Contudo, o gato é boa companhia e ajuda a vencer as oito horas de trabalho longe de casa. Eu tomo conta dos carros, ele toma conta de mim com seus olhos de poço profundo prestes a me inundar. Se fossem olhos de gente de certo guardaria muitas opiniões dentro. Quando estou tomando café na copa, que é banheiro e vestiário também, é como se ele se gabasse, lá de cima do armário, por ter os muros, o entre as pernas da manhã, da tarde e da noite, além do almoxarifado. Ele me faz pensar muito.

No começo do mês recebemos um aviso de Sanches por celular, informando a instalação de câmeras de segurança por todo o estacionamento. Não demorou até que chegasse a empresa contratada e pendurasse os grandes olhos por todo lugar, inclusive dentro da guarita, apontados sistematicamente para a caixa registradora.
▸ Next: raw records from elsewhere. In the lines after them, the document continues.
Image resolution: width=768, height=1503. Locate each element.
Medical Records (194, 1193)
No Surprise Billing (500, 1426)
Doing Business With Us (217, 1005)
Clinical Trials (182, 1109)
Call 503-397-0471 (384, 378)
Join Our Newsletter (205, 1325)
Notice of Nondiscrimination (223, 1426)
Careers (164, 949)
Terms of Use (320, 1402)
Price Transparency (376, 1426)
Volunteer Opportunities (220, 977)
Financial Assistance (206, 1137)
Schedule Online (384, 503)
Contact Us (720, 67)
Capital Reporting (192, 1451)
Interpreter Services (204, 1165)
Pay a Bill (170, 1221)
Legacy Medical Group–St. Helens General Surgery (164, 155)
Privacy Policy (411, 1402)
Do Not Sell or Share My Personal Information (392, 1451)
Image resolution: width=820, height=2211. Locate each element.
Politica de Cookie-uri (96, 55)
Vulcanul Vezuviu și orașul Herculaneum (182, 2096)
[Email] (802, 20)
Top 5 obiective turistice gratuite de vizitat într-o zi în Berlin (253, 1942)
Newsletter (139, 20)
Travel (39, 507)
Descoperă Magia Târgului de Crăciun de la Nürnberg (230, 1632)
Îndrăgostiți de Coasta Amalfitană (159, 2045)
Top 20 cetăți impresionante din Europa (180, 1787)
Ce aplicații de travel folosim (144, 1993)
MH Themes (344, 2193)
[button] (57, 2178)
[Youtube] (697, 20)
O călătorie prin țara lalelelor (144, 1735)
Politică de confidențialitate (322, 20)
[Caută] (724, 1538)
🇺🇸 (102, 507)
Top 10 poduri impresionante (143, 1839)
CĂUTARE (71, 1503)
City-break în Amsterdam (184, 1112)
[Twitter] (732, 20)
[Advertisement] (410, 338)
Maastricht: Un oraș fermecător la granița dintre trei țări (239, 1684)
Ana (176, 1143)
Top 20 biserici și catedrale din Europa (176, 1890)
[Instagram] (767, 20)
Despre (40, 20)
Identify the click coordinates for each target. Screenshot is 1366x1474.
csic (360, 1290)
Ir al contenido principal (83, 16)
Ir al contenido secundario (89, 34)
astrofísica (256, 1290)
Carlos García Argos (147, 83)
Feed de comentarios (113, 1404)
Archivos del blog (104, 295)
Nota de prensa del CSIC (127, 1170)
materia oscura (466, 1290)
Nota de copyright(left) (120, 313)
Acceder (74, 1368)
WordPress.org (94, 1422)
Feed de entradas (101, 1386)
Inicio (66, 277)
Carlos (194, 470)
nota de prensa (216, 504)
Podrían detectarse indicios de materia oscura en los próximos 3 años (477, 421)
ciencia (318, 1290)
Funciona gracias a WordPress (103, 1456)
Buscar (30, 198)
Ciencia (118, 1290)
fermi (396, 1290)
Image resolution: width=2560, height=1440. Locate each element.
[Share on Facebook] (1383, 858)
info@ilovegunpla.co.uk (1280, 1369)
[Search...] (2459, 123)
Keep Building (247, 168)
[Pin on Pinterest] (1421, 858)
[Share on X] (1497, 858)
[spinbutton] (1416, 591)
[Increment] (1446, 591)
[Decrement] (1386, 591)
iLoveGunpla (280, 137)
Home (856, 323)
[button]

A primeira semana foi a mais angustiante, temíamos que o gato fosse descoberto e, por consequência, expulso da sua própria casa. Mas o tempo foi se estendendo, enquanto o gato permanecia imperceptível à vigia perversa de Sanches. As câmeras, também, depois de um tempo camuflaram-se no cinza e preto do ambiente, de maneira que deixamos de percebê-las, voltamos os pés às mesas, inclinamos as costas longe do ângulo noventa e Sanches dormia em cima de tudo.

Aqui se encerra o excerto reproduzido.